Eversheds Sutherland Commentary: While the FCC has recognized the emergency exception in limited circumstances, a text campaign can ensure compliance by adhering to federal rules and industry standards even where such an exception might arguably apply.

Risk Four: Giving Mixed Signals Regarding Program Costs

FCC regulations require that a consumer’s prior express written consent be part of a “clear and conspicuous disclosure . . . .”7 Companies may face this risk if their disclosures lack clear language or otherwise do not comply with industry guidance.

Scenario: A company’s call-to-action program, which encourages consumers to text a keyword or phrase to join the program or to receive a discount or promotion code, does not charge consumers to join or be eligible to receive the promotion. The company’s disclosure tells consumers that it is free to participate. Industry guidance requires that such text campaigns disclose that message and data rates may apply. Therefore, companies cannot misinform consumers about the costs associated with their programs by implying that they are free even though consumers may still incur charges associated with standard message and data rates.

Eversheds Sutherland Commentary: Use of confusing or misleading language in marketing disclosures encompasses a broader risk if companies do not adhere to industry guidance on how costs and other aspects of the campaign are communicated to consumers.

Conclusion

While text campaigns can be an efficient and cost-effective means of advertising and growing a customer base, they present ongoing risks of liability.
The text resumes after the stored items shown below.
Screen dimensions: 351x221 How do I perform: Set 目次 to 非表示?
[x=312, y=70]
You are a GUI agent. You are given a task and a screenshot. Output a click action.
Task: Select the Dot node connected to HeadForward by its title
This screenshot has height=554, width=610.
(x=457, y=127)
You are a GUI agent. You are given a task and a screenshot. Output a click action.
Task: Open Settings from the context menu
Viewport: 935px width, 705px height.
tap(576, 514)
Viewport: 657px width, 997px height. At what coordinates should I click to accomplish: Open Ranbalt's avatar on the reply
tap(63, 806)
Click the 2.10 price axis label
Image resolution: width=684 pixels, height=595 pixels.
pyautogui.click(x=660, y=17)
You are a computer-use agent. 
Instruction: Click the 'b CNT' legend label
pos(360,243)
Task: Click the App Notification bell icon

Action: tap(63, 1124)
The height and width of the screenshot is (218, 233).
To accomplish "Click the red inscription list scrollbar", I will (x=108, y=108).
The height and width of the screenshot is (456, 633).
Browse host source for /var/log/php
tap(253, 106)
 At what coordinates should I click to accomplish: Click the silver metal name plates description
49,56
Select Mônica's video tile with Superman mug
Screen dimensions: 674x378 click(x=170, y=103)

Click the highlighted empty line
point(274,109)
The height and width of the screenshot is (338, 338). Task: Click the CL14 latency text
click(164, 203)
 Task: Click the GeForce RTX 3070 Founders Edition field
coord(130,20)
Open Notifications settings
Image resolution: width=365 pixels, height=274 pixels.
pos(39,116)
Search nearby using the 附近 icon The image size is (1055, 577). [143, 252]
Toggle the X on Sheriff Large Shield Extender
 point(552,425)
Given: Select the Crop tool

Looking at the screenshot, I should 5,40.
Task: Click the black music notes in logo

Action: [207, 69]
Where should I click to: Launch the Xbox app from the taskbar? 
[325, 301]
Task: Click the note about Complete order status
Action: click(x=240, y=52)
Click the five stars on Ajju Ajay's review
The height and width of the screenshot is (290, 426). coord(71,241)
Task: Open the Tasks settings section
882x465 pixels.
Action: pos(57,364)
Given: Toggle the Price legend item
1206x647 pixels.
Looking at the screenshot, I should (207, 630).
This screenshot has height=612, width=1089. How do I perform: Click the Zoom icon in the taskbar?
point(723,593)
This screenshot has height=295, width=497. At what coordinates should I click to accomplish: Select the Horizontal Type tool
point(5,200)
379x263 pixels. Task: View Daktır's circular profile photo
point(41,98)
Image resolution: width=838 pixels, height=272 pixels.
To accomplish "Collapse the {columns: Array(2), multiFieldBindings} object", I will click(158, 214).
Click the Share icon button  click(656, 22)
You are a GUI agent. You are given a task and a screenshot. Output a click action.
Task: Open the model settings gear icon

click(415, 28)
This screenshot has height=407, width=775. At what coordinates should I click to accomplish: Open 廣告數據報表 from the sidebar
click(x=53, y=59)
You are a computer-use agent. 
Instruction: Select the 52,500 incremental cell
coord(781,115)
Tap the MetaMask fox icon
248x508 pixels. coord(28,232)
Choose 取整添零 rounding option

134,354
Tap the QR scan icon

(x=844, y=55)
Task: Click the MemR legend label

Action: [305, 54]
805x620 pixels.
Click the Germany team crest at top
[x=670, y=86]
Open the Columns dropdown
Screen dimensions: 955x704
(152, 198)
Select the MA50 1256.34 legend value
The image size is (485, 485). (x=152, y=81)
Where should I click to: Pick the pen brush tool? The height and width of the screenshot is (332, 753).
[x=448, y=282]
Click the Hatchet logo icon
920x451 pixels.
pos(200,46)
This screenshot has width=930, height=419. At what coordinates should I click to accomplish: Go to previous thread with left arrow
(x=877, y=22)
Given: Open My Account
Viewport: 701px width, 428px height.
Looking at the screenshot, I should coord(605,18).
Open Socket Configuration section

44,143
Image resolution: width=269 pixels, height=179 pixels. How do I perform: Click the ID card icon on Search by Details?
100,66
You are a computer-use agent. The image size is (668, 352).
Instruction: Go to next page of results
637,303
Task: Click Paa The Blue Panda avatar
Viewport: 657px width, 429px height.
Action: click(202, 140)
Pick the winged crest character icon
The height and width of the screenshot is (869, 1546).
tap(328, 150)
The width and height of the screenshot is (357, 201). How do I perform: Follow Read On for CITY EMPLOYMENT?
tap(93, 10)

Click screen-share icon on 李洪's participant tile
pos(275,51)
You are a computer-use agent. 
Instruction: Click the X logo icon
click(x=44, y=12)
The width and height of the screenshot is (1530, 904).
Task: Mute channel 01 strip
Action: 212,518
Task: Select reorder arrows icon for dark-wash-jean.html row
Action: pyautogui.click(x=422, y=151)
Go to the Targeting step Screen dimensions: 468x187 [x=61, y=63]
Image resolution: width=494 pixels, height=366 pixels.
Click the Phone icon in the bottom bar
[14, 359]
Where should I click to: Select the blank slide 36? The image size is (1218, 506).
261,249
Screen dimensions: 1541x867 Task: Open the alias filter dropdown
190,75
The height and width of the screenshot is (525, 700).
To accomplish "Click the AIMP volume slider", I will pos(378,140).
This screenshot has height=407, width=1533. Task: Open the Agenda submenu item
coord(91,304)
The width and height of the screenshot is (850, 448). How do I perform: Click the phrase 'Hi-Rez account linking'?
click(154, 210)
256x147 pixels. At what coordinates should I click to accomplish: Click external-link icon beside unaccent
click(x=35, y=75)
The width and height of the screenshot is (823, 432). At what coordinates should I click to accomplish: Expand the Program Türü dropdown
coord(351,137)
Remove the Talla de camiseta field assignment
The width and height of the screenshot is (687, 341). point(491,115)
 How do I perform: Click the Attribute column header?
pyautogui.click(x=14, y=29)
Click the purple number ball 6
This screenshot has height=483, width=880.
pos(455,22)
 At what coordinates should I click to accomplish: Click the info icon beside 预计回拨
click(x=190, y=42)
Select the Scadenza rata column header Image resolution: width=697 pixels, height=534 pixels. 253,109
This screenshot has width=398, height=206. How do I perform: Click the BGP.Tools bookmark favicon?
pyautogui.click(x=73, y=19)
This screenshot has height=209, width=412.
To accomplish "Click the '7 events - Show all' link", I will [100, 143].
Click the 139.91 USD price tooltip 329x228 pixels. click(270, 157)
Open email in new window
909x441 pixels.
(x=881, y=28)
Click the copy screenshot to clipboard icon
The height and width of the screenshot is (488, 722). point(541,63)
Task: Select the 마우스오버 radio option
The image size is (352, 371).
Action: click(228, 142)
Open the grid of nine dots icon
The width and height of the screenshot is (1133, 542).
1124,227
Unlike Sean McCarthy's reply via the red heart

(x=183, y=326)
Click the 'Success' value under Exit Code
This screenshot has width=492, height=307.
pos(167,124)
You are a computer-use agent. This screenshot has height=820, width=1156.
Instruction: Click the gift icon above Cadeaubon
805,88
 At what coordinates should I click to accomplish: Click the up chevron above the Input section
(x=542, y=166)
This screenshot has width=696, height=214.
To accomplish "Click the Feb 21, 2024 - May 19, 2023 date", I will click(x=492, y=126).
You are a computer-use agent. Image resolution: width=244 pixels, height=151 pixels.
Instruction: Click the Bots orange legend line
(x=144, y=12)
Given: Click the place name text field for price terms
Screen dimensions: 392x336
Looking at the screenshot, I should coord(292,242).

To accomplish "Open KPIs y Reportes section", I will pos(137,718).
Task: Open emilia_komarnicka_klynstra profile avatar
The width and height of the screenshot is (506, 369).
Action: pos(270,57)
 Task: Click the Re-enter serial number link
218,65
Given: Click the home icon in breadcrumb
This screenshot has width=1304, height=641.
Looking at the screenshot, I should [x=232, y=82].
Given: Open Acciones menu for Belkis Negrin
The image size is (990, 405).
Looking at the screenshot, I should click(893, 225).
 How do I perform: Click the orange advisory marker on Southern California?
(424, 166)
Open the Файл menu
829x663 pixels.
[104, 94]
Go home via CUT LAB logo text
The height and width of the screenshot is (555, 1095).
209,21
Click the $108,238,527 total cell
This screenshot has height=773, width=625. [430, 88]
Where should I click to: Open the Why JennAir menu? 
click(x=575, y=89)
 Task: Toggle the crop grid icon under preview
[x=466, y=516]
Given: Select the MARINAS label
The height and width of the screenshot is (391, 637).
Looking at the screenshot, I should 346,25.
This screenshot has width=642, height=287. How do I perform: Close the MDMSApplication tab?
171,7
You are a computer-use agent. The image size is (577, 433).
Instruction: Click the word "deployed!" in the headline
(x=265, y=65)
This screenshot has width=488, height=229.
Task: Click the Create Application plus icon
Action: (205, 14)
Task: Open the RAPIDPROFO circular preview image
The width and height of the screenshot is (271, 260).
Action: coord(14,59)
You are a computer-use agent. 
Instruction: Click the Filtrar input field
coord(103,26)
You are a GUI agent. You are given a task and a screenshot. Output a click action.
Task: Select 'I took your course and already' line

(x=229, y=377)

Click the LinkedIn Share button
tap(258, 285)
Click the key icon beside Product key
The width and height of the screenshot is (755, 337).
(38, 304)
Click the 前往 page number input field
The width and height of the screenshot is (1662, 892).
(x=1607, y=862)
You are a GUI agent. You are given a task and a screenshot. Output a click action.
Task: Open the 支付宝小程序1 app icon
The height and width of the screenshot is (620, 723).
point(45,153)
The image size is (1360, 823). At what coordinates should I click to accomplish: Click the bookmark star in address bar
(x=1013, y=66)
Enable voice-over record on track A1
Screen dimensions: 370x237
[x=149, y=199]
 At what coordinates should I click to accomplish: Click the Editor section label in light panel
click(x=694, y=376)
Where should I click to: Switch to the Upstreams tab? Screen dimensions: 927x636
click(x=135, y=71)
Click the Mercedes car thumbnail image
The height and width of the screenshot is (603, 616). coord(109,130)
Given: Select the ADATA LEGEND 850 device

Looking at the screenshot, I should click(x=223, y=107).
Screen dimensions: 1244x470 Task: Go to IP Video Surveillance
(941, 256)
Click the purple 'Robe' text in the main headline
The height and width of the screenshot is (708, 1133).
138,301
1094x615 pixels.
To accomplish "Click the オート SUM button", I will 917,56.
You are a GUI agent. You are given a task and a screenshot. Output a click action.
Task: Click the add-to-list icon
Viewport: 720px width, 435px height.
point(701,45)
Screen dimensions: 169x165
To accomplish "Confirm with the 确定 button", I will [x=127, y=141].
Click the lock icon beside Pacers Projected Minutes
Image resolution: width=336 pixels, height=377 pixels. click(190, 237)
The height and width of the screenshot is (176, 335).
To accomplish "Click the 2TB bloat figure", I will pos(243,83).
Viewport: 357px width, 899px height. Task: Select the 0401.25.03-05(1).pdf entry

Avoiding the common risks associated with texting programs is one critical component of mitigating exposure and potential liability under the TCPA. For companies that communicate through automated calls and text messages, it is important to have a robust compliance program and to understand what the business intends to communicate to the call and text recipients. There is often a gray area between a message that does not violate the TCPA and one that does violate the TCPA. Understanding and addressing the distinctions, including those described above, can mean the difference in avoiding costly litigation, including class action complaints.